═════ RECORD EXTRACTS ═════

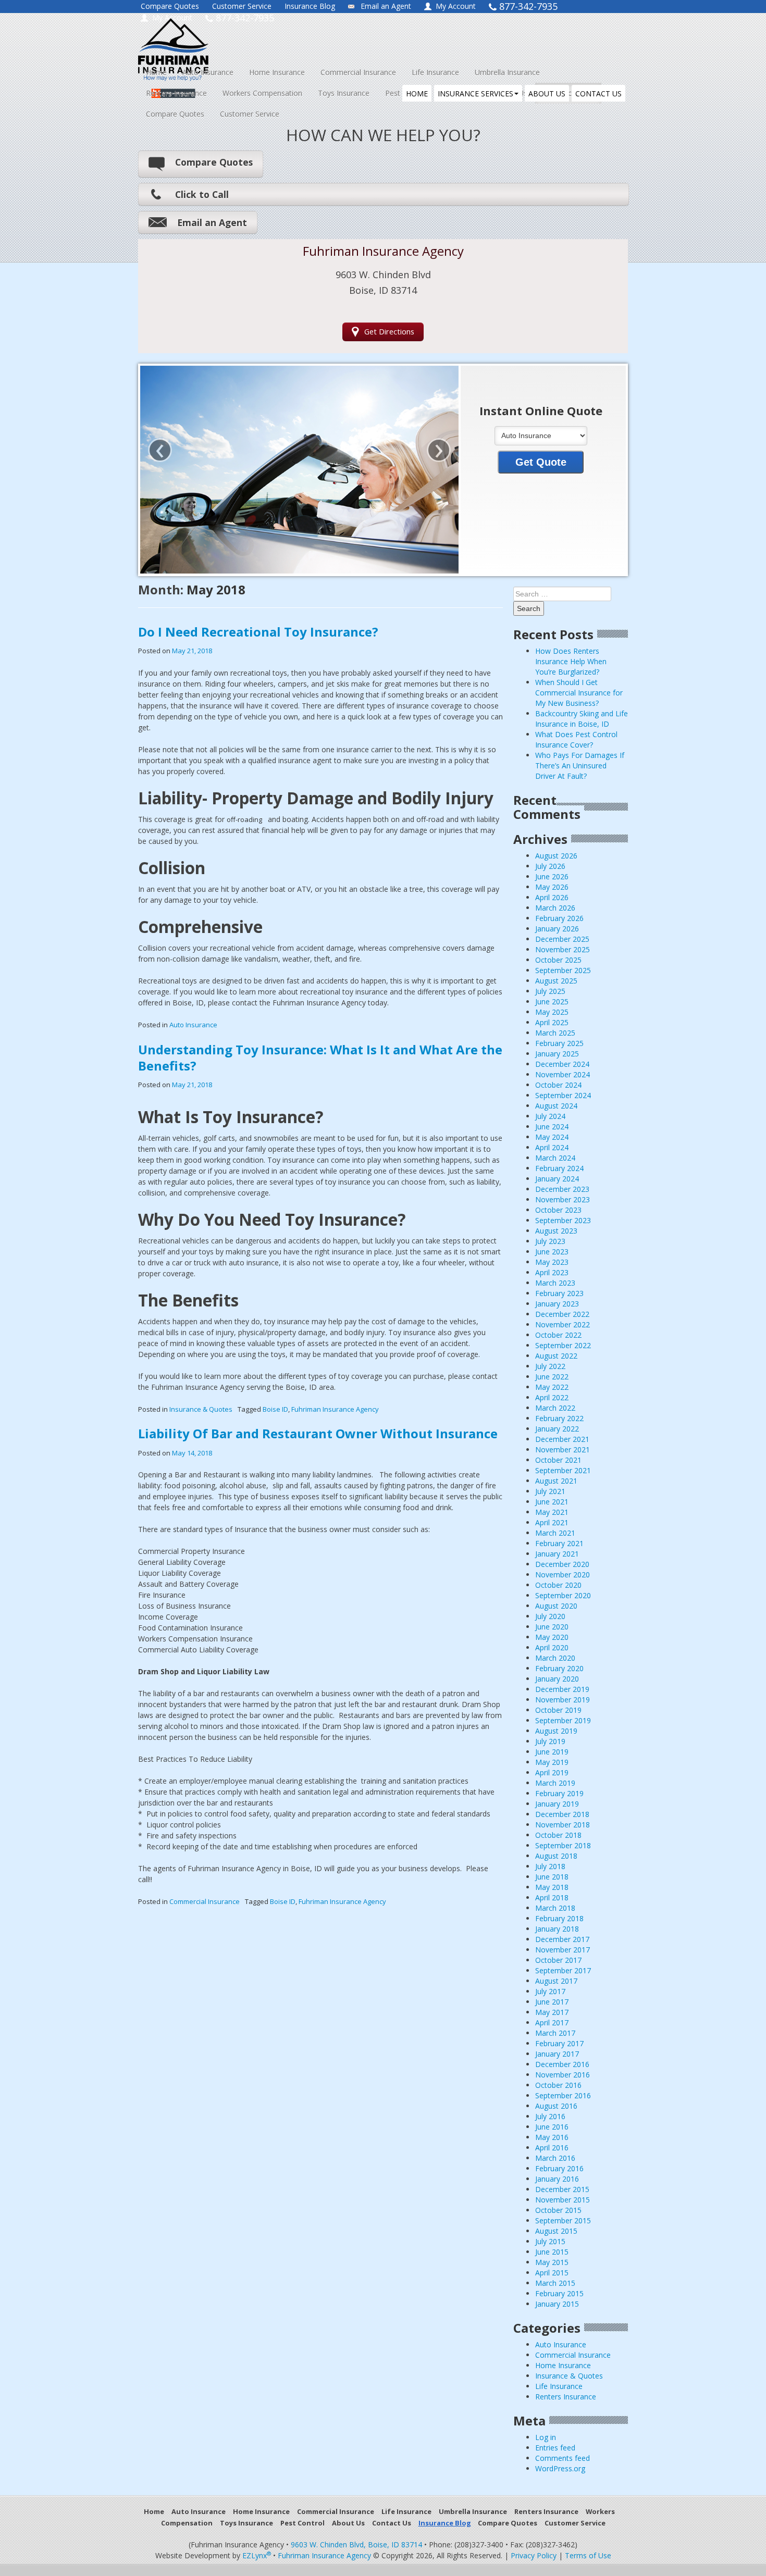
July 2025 (550, 991)
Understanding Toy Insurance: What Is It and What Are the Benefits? (320, 1057)
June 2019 (552, 1752)
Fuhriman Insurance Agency (335, 1409)
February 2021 (559, 1543)
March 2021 (555, 1533)
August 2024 (556, 1106)
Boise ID (275, 1409)
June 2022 (552, 1377)
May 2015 (552, 2262)
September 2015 (563, 2220)
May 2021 (552, 1512)
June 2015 (552, 2252)
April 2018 (552, 1897)
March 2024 (555, 1158)
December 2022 (562, 1314)
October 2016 (558, 2085)
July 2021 (550, 1491)
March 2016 (555, 2158)
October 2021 (558, 1460)
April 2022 (552, 1397)
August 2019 (556, 1731)
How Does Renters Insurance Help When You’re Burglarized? (571, 661)
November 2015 (562, 2200)
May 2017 (552, 2012)
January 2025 (557, 1054)
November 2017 (562, 1950)
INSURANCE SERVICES (475, 93)
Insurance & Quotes (200, 1409)
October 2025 (558, 960)
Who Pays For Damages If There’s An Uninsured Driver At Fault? (579, 765)
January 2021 (557, 1554)
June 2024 (552, 1126)
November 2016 (562, 2075)
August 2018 (556, 1856)
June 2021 (552, 1502)
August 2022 (556, 1356)
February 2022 (559, 1418)
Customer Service (241, 6)
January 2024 (557, 1179)
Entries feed (555, 2448)
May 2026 (552, 887)
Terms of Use (588, 2555)
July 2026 (550, 866)
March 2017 (555, 2033)
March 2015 (555, 2283)
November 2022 (562, 1324)
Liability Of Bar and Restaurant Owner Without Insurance (318, 1433)
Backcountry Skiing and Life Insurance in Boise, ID (581, 718)
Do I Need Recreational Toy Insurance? (258, 631)
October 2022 (558, 1335)
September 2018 (563, 1845)
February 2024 (559, 1168)
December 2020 (562, 1564)
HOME (417, 93)
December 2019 (562, 1689)
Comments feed (562, 2458)
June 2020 (552, 1627)
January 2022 (557, 1429)
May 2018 (552, 1887)
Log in (545, 2437)
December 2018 (562, 1814)
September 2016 (563, 2095)
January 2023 (557, 1304)
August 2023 (556, 1231)
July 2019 (550, 1741)
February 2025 (559, 1043)
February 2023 (559, 1293)
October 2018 (558, 1835)
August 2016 (556, 2106)
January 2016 (557, 2179)
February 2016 (559, 2168)
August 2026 (556, 856)
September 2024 (563, 1095)
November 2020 (562, 1574)
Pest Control (302, 2523)
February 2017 (559, 2043)
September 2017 (563, 1970)
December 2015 (562, 2189)
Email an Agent (386, 6)
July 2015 (550, 2241)
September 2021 (563, 1470)
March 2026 (555, 908)
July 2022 (550, 1366)
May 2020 (552, 1637)
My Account (456, 6)
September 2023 (563, 1220)
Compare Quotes (170, 6)
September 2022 (563, 1345)
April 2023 (552, 1272)
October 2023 (558, 1210)
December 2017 (562, 1939)
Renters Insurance (176, 93)
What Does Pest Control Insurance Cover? (576, 739)
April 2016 (552, 2147)
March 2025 (555, 1033)
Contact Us (391, 2523)
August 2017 (556, 1981)
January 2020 (557, 1679)
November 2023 (562, 1199)
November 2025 (562, 949)
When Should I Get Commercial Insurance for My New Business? (579, 692)
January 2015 (557, 2304)
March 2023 (555, 1283)
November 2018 (562, 1825)
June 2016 (552, 2127)
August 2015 (556, 2231)
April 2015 (552, 2273)
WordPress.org (560, 2468)
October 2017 (558, 1960)
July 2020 (550, 1616)
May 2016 (552, 2137)
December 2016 (562, 2064)
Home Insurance (277, 72)
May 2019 (552, 1762)
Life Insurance (435, 72)
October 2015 (558, 2210)
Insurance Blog (310, 6)
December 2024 (562, 1064)
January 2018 (557, 1929)
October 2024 (558, 1085)
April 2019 (552, 1772)
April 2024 (552, 1147)
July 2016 (550, 2116)
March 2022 (555, 1408)
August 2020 (556, 1606)
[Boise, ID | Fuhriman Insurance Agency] (232, 40)
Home (156, 72)
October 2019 (558, 1710)
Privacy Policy (534, 2555)
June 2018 (552, 1877)
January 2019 (557, 1804)
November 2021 (562, 1449)
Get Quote (540, 462)
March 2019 (555, 1783)
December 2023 (562, 1189)
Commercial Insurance (358, 72)
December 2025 (562, 939)
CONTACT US (598, 93)
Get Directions (389, 332)
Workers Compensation (262, 93)
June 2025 (552, 1001)
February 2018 (559, 1918)
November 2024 (562, 1074)
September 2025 (563, 970)
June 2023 (552, 1251)
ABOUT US (546, 93)
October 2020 (558, 1585)
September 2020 (563, 1595)
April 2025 (552, 1022)
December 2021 (562, 1439)
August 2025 (556, 981)
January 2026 (557, 929)
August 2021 (556, 1481)
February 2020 (559, 1668)
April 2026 (552, 897)
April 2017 (552, 2022)
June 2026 (552, 876)
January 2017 (557, 2054)
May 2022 (552, 1387)
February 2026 (559, 918)
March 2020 (555, 1658)
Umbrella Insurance (507, 72)
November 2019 (562, 1699)
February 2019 (559, 1793)
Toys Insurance (343, 93)
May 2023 (552, 1262)
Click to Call (202, 194)
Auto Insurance (207, 72)
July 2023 (550, 1241)
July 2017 (550, 1991)
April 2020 (552, 1647)
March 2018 (555, 1908)
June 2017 (552, 2002)
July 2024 (550, 1116)
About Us (348, 2523)
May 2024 (552, 1137)
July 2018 (550, 1866)
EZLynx (256, 2555)
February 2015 (559, 2293)
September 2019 (563, 1720)
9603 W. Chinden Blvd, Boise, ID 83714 (356, 2544)
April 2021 (552, 1522)
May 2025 (552, 1012)
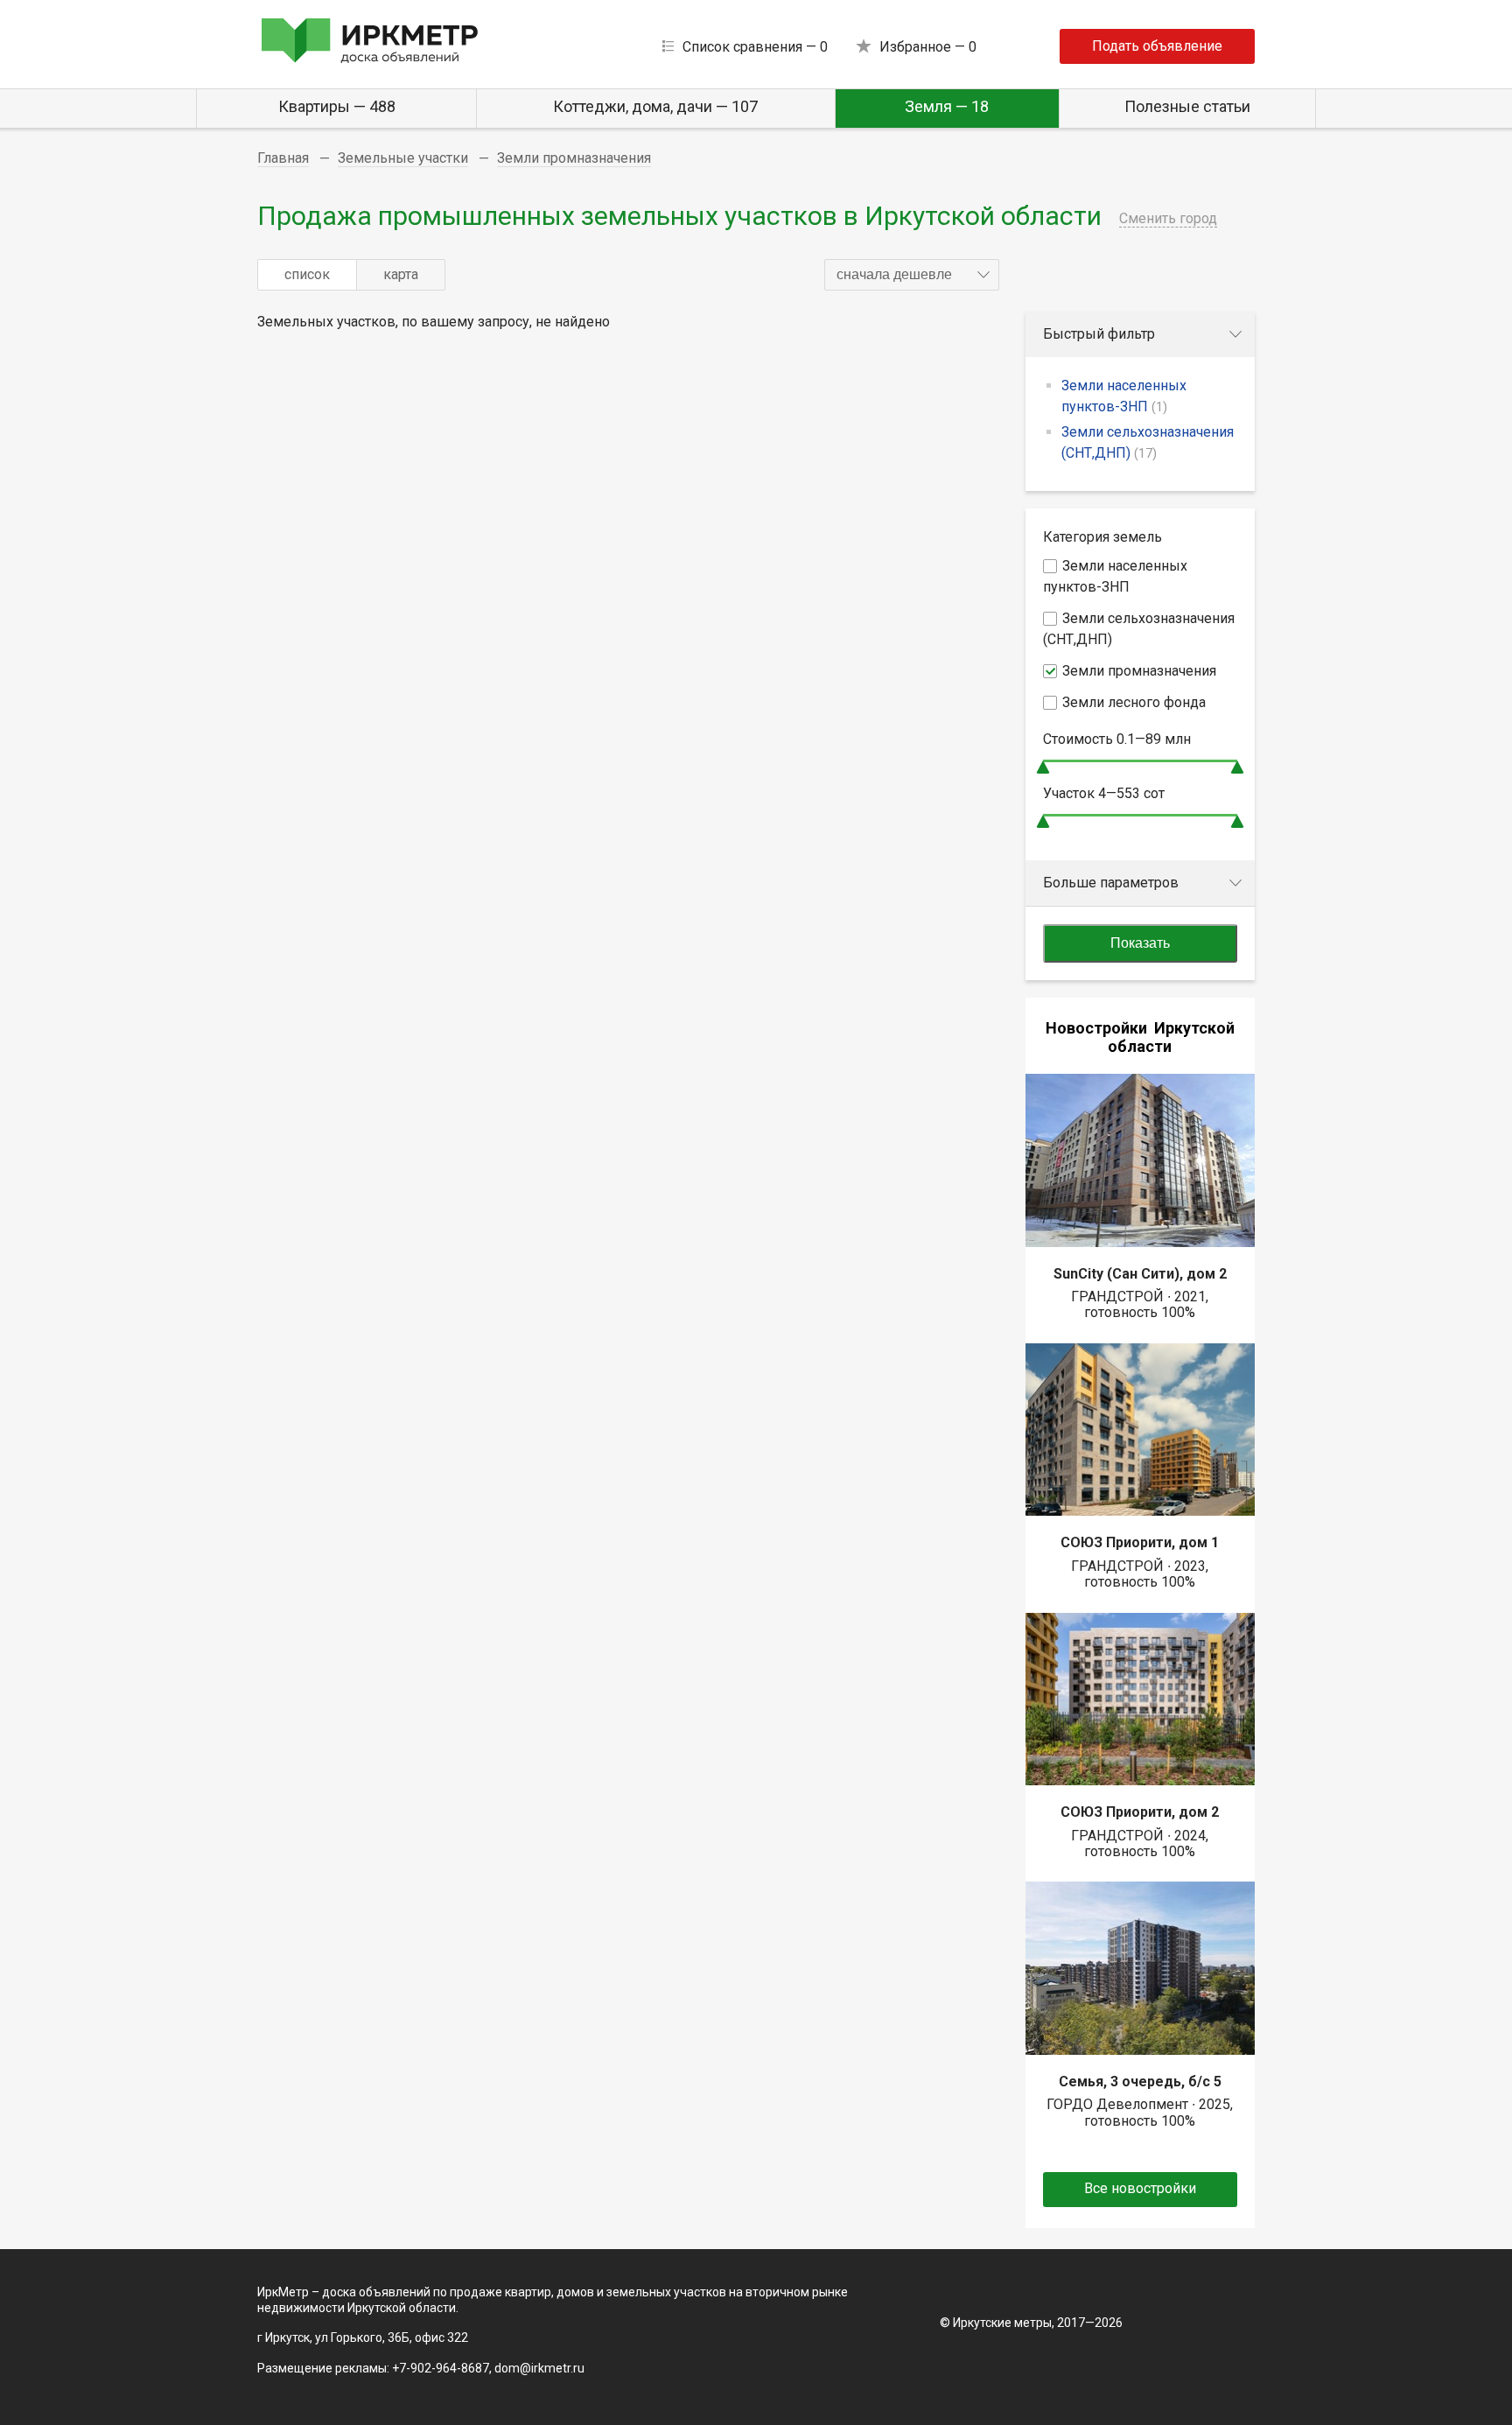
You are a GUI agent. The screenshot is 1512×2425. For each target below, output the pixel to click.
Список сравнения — (755, 47)
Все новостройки (1140, 2188)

═════

ACTIVITY:
Would you set down every line of the data above exactly, skipping the pictures?

FINAL ANSWER:
July 2025 (550, 991)
Understanding Toy Insurance: What Is It and What Are the Benefits? (320, 1057)
June 2019 (552, 1752)
Fuhriman Insurance Agency (335, 1409)
February 2021 (559, 1543)
March 2021 (555, 1533)
August 2024 (556, 1106)
Boise ID (275, 1409)
June 2022 (552, 1377)
May 2015 (552, 2262)
September 2015 (563, 2220)
May 2021 (552, 1512)
June 2015 (552, 2252)
April 2018 (552, 1897)
March 2024 (555, 1158)
December 2022 (562, 1314)
October 2016 (558, 2085)
July 2021 (550, 1491)
March 2016 (555, 2158)
October 2021 (558, 1460)
April 2022 (552, 1397)
August 2019 (556, 1731)
How Does Renters Insurance Help When You’re Burglarized? (571, 661)
November 2015 (562, 2200)
May 2017 (552, 2012)
January 2025 (557, 1054)
November 2017 (562, 1950)
INSURANCE SERVICES (475, 93)
Insurance & Quotes (200, 1409)
October 2025 (558, 960)
Who Pays For Damages If There’s An Uninsured Driver At Fault? (579, 765)
January 2021 (557, 1554)
June 2024 (552, 1126)
November 2016 (562, 2075)
August 2018 (556, 1856)
June 2021 (552, 1502)
August 2022 (556, 1356)
February 2022 (559, 1418)
Customer Service (241, 6)
January 2024 (557, 1179)
Entries feed (555, 2448)
May 2026 (552, 887)
Terms of Use (588, 2555)
July 2026 (550, 866)
March 2017 (555, 2033)
March 2015 (555, 2283)
November 2022 (562, 1324)
Liability Of Bar and Restaurant Owner Without Insurance (318, 1433)
Backcountry Skiing and Life Insurance in Boise, ID (581, 718)
Do I Need Recreational Toy Insurance? (258, 631)
October 2022 (558, 1335)
September 2018 (563, 1845)
February 2024 (559, 1168)
December 2020 (562, 1564)
HOME (417, 93)
December 2019 (562, 1689)
Comments feed (562, 2458)
June 2020 (552, 1627)
January 2022 (557, 1429)
May 2018 (552, 1887)
Log in (545, 2437)
December 2018 (562, 1814)
September 2016 (563, 2095)
January 2023 (557, 1304)
August 2023 (556, 1231)
July 2019 (550, 1741)
February 2025 (559, 1043)
February 2023 (559, 1293)
October 2018 (558, 1835)
August 2016 (556, 2106)
January 2016 (557, 2179)
February 2016 (559, 2168)
August 2026 (556, 856)
September 2024 (563, 1095)
November 2020 (562, 1574)
Pest Control (302, 2523)
February 2017 (559, 2043)
September 2017 (563, 1970)
December 2015 (562, 2189)
Email an Agent (386, 6)
July 2015 (550, 2241)
September 2021 (563, 1470)
March 2026 (555, 908)
July 2022 (550, 1366)
May 2020 (552, 1637)
My Account (456, 6)
September 2023 (563, 1220)
Compare Quotes (170, 6)
September 2022 (563, 1345)
April 2023 (552, 1272)
October 2023 (558, 1210)
December 2017 (562, 1939)
Renters Insurance (176, 93)
What Does Pest Control Insurance Cover? (576, 739)
April 2016 (552, 2147)
March 2025 (555, 1033)
Contact Us (391, 2523)
August 2017 (556, 1981)
January 2020 (557, 1679)
November 2023 (562, 1199)
November 2025 (562, 949)
When Should I Get Commercial Insurance for My New Business? (579, 692)
January 2015 (557, 2304)
March 2023 (555, 1283)
November 2018 (562, 1825)
June 2016 (552, 2127)
August 2015 (556, 2231)
April 2015 (552, 2273)
WordPress.org (560, 2468)
October 2017 (558, 1960)
July 2020 (550, 1616)
May 2016 (552, 2137)
December 2016 (562, 2064)
Home Insurance (277, 72)
May 2019 (552, 1762)
Life Insurance (435, 72)
October 2015 (558, 2210)
Insurance Blog (310, 6)
December 2024 (562, 1064)
January 2018 (557, 1929)
October 2024 (558, 1085)
April 2019 (552, 1772)
April 2024 (552, 1147)
July 2016 (550, 2116)
March 2022 (555, 1408)
August 2020 (556, 1606)
[Boise, ID | Fuhriman Insurance Agency] (232, 40)
Home (156, 72)
October 2019 (558, 1710)
Privacy Policy (534, 2555)
June 2018 (552, 1877)
January 2019 (557, 1804)
November 2021 (562, 1449)
Get Quote (540, 462)
March 2019 (555, 1783)
December 2023 (562, 1189)
Commercial Insurance (358, 72)
December 2025 (562, 939)
CONTACT US (598, 93)
Get Directions (389, 332)
Workers Compensation (262, 93)
June 2025 (552, 1001)
February 2018 (559, 1918)
November 2024 (562, 1074)
September 2025 (563, 970)
June 2023 (552, 1251)
ABOUT US (546, 93)
October 2020 (558, 1585)
September 2020 (563, 1595)
April 2025 (552, 1022)
December 2021 (562, 1439)
August 2025 (556, 981)
January 2026 (557, 929)
August 2021 (556, 1481)
February 2020 (559, 1668)
April 2026 (552, 897)
April 2017 (552, 2022)
June 2026 (552, 876)
January 2017 (557, 2054)
May 2022 (552, 1387)
February 2026 (559, 918)
March 2020 (555, 1658)
Umbrella Insurance (507, 72)
November 2019 (562, 1699)
February 2019 (559, 1793)
Toys Insurance (343, 93)
May 2023 (552, 1262)
Click to Call (202, 194)
Auto Insurance (207, 72)
July 2023 (550, 1241)
July 2017 (550, 1991)
April 2020 (552, 1647)
March 2018 (555, 1908)
June 2017 (552, 2002)
July 2024 (550, 1116)
About Us (348, 2523)
May 2024 (552, 1137)
July 2018 (550, 1866)
EZLynx (256, 2555)
February 2015 (559, 2293)
September 2019 (563, 1720)
9603 W. Chinden Blvd, Boise, ID 83714 (356, 2544)
April 2021 (552, 1522)
May 2025 (552, 1012)
You are a GUI agent. The screenshot is 1512×2425. For each target below, output the pixel to click.
Список сравнения — (755, 47)
Все новостройки (1140, 2188)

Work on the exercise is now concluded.